For example, with the fixed-location nozzles (i.e., on the cowl), I can use less windshield washer juice as I turn on the squirter for just a very short burst when the blades are in the down position. That way you pretty much hit the entire "working area" of the windshield with just a small amount of wiper juice. But, with the nozzle-on-wiper system, it seems like you waste a lot of the juice because you have to turn on the squirter for an entire up wipe or for an entire down wipe. If the windshield is really dirty, you have to turn on the squirter for both an up wipe and a down wipe when you have the nozzles on the wiper.

Let's face it, if you're on an expressway right after a snowfall and the road's been salted, you can go through a good part of your wiper-juice resevoir. Thus, I really like having the option of using short bursts of juice with the fixed nozzles on the cowl.

There are downsides to the fixed on-cowl nozzles. The first downside I can think of is if you have snow or ice on the cowl that interfers with the nozzle spray. I'm sure there are other downsides.

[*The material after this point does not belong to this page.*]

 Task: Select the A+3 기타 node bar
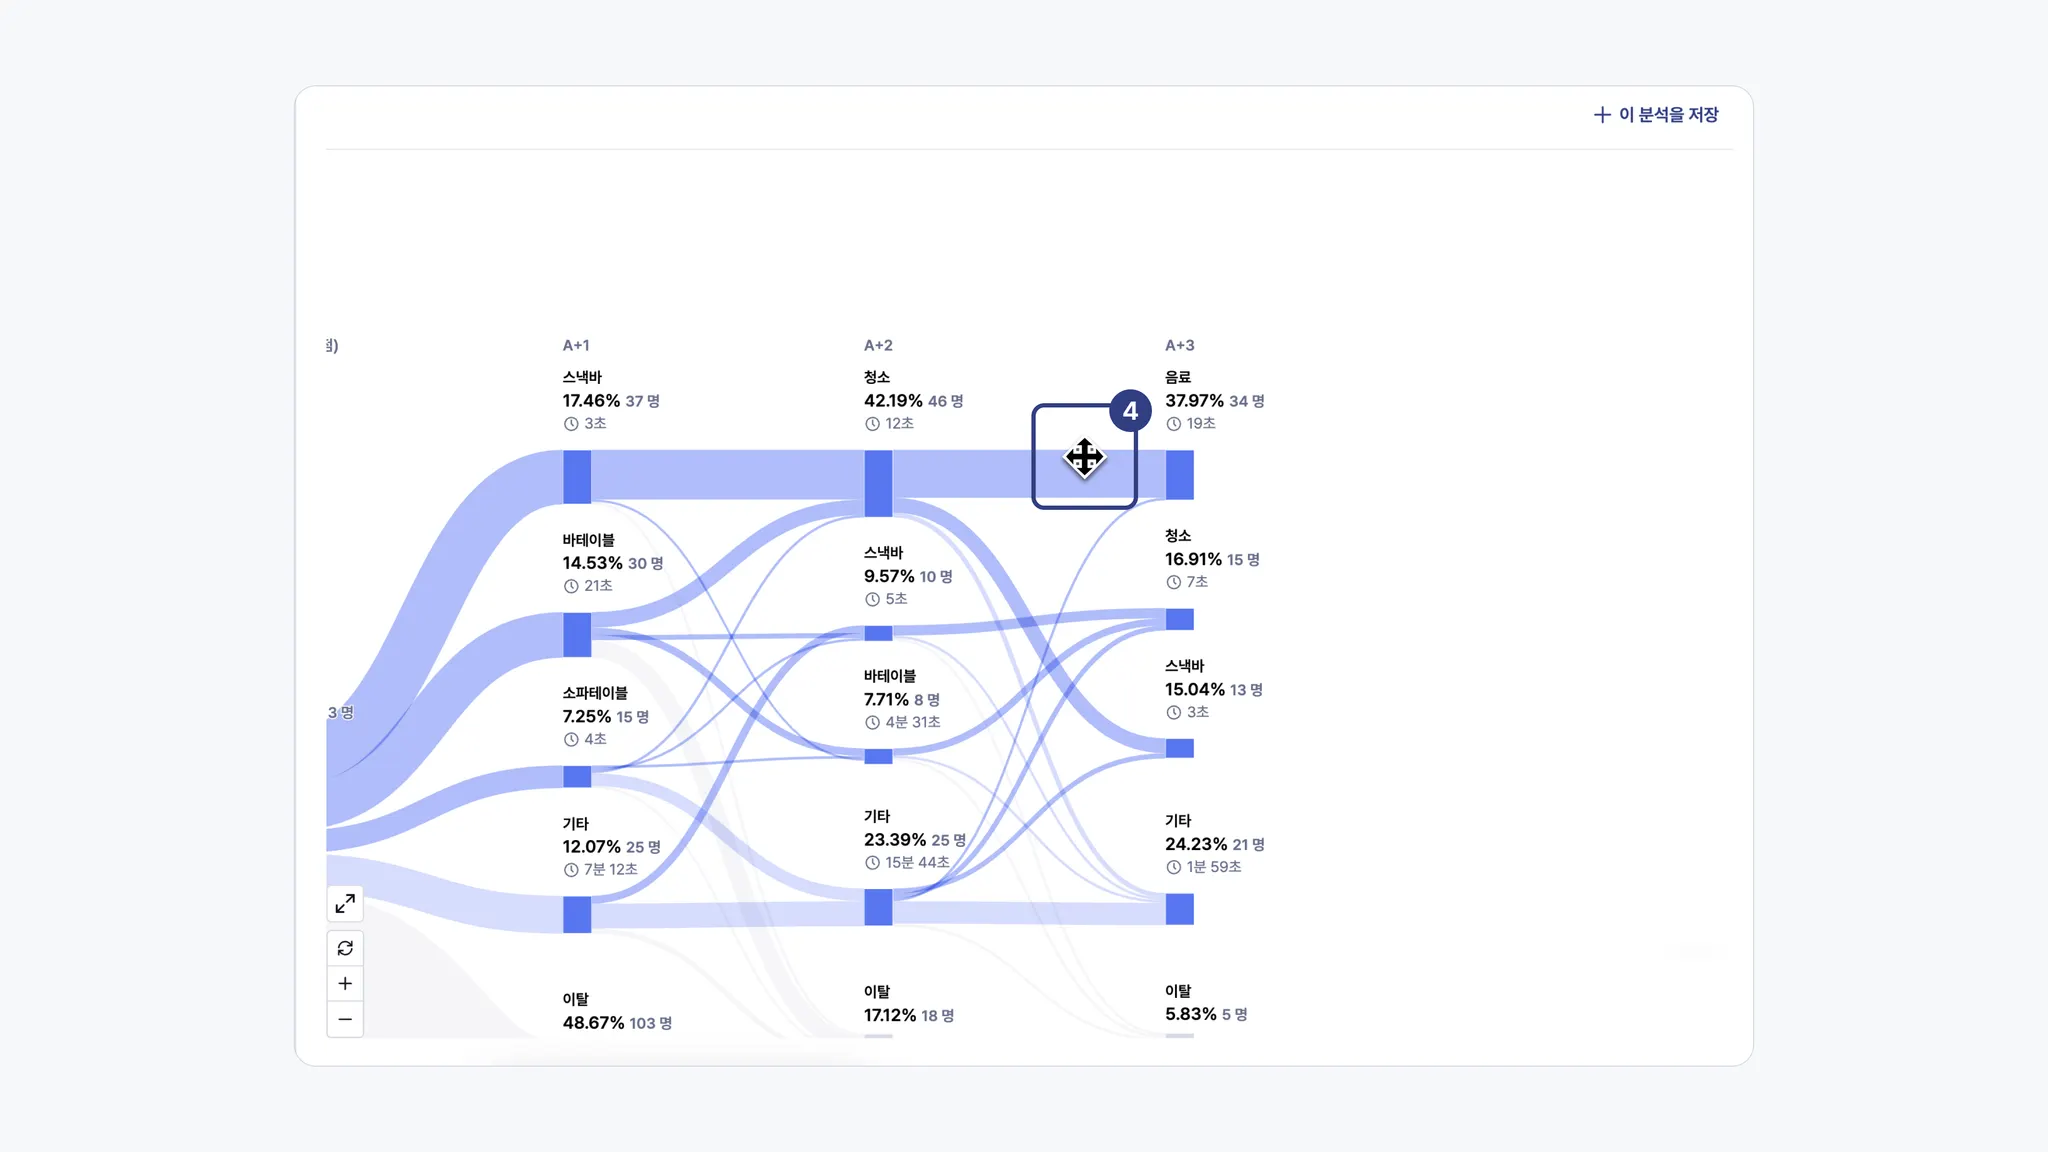(1180, 909)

Oh, and don't forget to wash your headlights every so often. I've taken one of those empty spray bottles you can buy at the local cheapie hardware store (like Valu which we have in Western NY) and I've filled it with wiper juice. I use this to clean all my lights, headlights, etc. Let's face it, lights get pretty dirty in the winter. I clean my side windows and outside mirrors with it, too. Sure, window cleaner works better and streaks less on windows, but you can't always use that stuff in cold weather on a cold window. I keep a spreay bottle of wiper juice and a box of those Scott shop towels on a shelf right next to each ride.

Oh crap, I've droned on and on again. Sorry.


----------